L'ex segretario del Pd in visita al Canottieri Aniene

Se al referendum vincesse il No Matteo Renzi deve dimettersi?

El purtava i scarp del tennis. Era la bella canzone di Enzo Jannacci. Solo che non potrà cantarla in milanese, bensì in pariolese. Matteo Renzi – il leader che tutto il mondo c’invidia – è finito all’Aniene, al circolo esclusivo della Roma bene dove Giovanni Malagò – con regale pietas – ha voluto accoglierlo e così dargli, in luogo di uno scettro, una racchetta. Da senatore di Scandicci (quando si dice il dettaglio) Renzi alloggia a Palazzo Giustiniani negli uffici che prima furono di Giuliano Amato, noto per il proverbiale idealismo (sempre avuta, lui, l’idea della lista) e poi di Lamberto Dini, già mejo fico der Bigoncio (a detta della di lui moglie, Donatella).

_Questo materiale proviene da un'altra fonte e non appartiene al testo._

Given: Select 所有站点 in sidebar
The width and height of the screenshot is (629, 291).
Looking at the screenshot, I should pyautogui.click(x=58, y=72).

Il Rottamatore, titolare della ditta a suo tempo generata da Palmiro Togliatti, è fallito nel suo sogno di fare dell’Italia un bivacco riformista per la sua comitiva. Gioca adesso a tennis ma anche lì, all’Aniene, ci arriva senza passare tramite votazione, ma per una regalia provvisoria e amicale, manco fosse – il Circolo Canottieri – Palazzo Chigi. Quando si dice il dettaglio. Occhio però che dopo avere sfasciato il Pd, Renzi riuscirà a rovinare l’ultima qualità residua della Città eterna: il generone romano.